I need everything to make sense. I appreciate the logic authors put into the rules within their books. Even if they seem outrageous out of context, if one can make it believable within the world, I’m sold.
What’s even better is if you continue to learn about the rules over the course of a series. So often there’s this first-book learning curve, but what about the second or third books in series that solidify the world for us? Given the sheer number of vampire books I’ve read, I’ll give you a handful of vampire-specific examples.
1. Circus of the Damned by Laurell K. Hamilton. The Anita Blake Vampire Hunter world was well solidified from the word go, but it was this third novel in the series that truly lifted the veil on the vampire world. The early Anita Blake books emphasize the police procedural element popular in urban fantasy. Anita is a vampire executioner (and a necromancer, natch) and we understood her role in the early books.
We met the charismatic vampire Jean-Claude in book one, but it’s within the pages of Circus of the Damned that we enter the resting places for vampires, that we see their place, we learn much more about their politics and we start to recognize how scary they can be.
2. Shadow Kiss by Richelle Mead. In Mead’s young adult Vampire Academy series, half-vampire dhampirs are prepared to fight against the soulless Strigoi vampires and protect the good Moroi vampires. The first two books we start to see this play out, we get to see one or two of the bad guys, the awkwardness of social structure when the guardians mingle with the protected and the like. However, it’s this third book in the series that brings it all home. We understand the dichotomy, the fear of the society. The moral ground—who is evil—becomes murkier here, but the structure of this vampire society is never clearer.

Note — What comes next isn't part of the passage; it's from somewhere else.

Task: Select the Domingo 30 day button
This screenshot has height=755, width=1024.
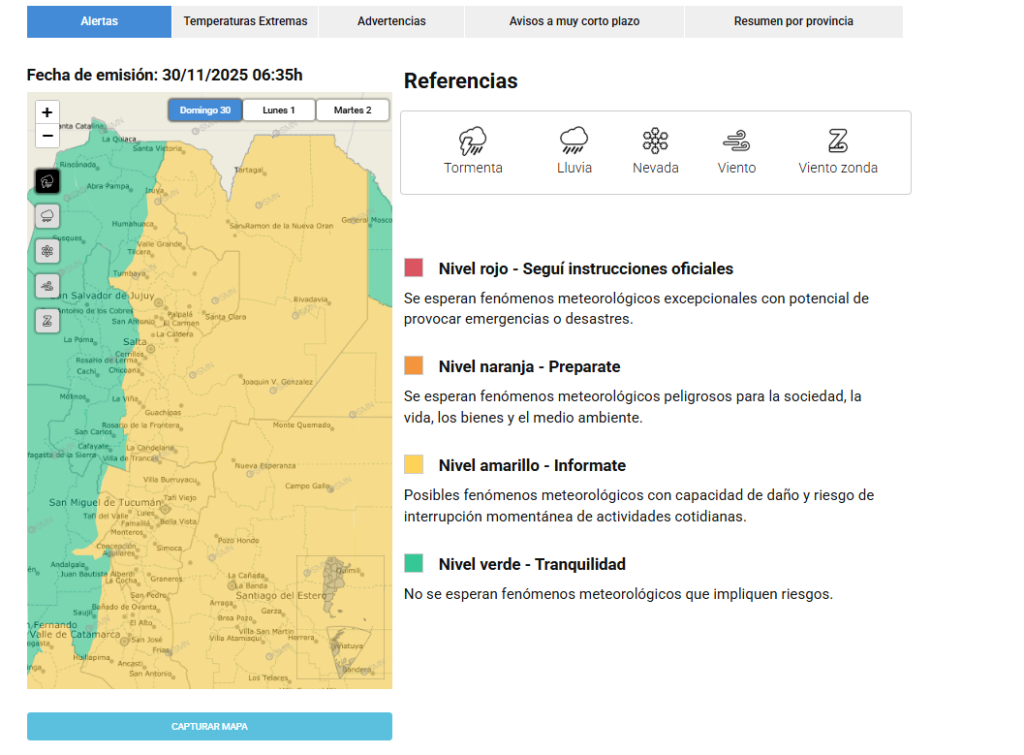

3. All Together Dead by Charlaine Harris. If we ever needed proof that the world continues to evolve over the course of a series, the Sookie Stackhouse (nee Southern Vampire Mysteries) series is it. In the seventh book, All Together Dead, we visit a vampire summit. We thought we knew about the political jockeying of the conniving vampires in Harris’ world. That was before they convened at a hotel. Marriages were performed. Alliances made. Blood bonds forged. We learned about the power of blood within the vampire community, the depths of their politics and became hip-deep in their vicious drama. All Together Dead finally drew the figurative line in the sand showing us the differences between human and other.

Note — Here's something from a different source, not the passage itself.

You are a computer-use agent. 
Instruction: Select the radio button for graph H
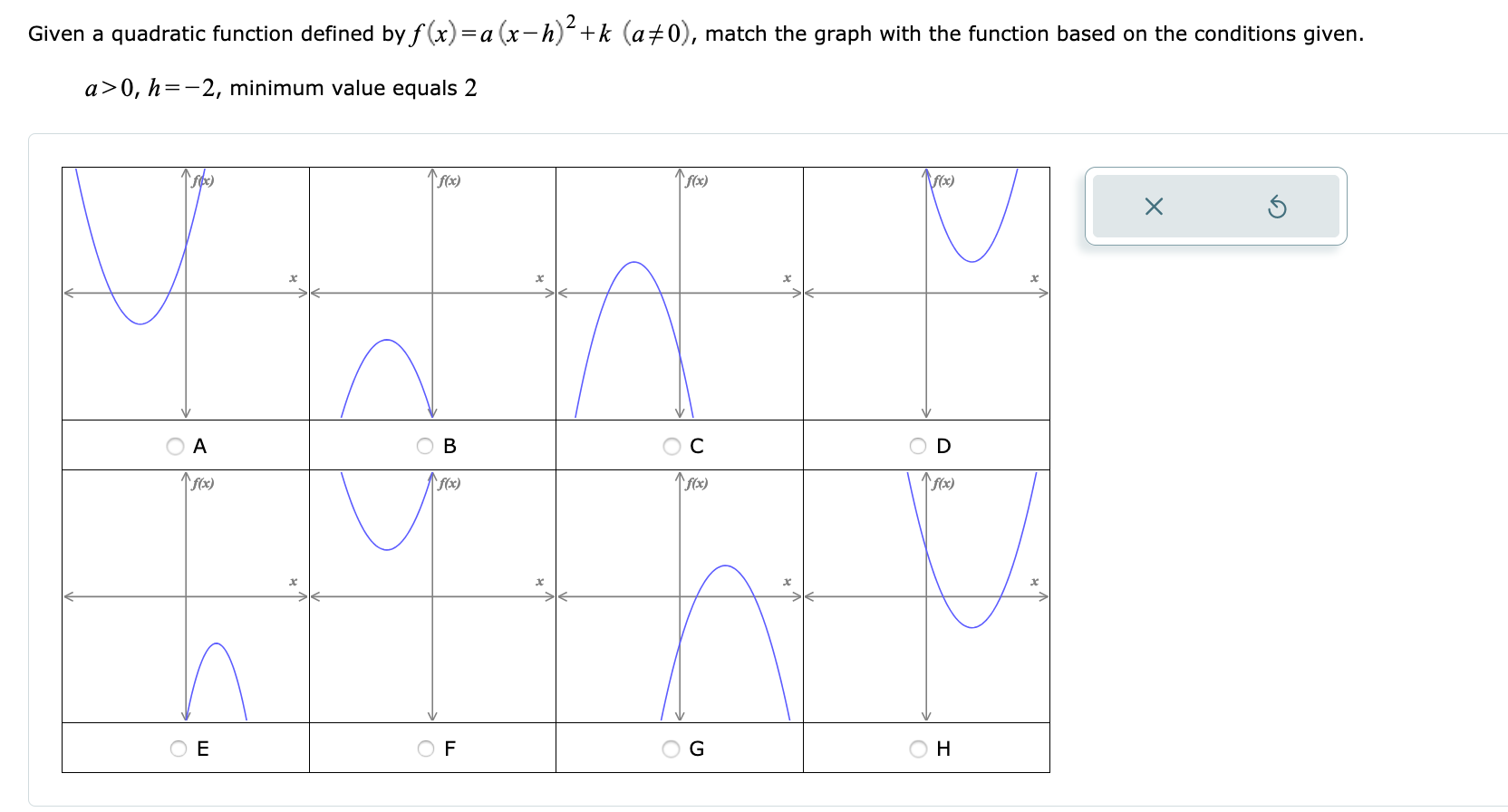tap(916, 748)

4. One Foot in the Grave by Jeaniene Frost. This is another case where we get to see vampires in their world. This second book in the Night Huntress series finds Cat meeting vampires on their turf, en masse. She learns more about what the vampire blood lines mean, the power of a vampire marriage and how their society functions. She knew how to kill vampires before, but it’s this new foray into their world that allows her to understand how they interact and how she can be a part of her world, should she so choose.
Which vampire worlds are your favorites? Are there ones you fell in love with the longer the series ran? Let’s make the comments here a suggested reading list.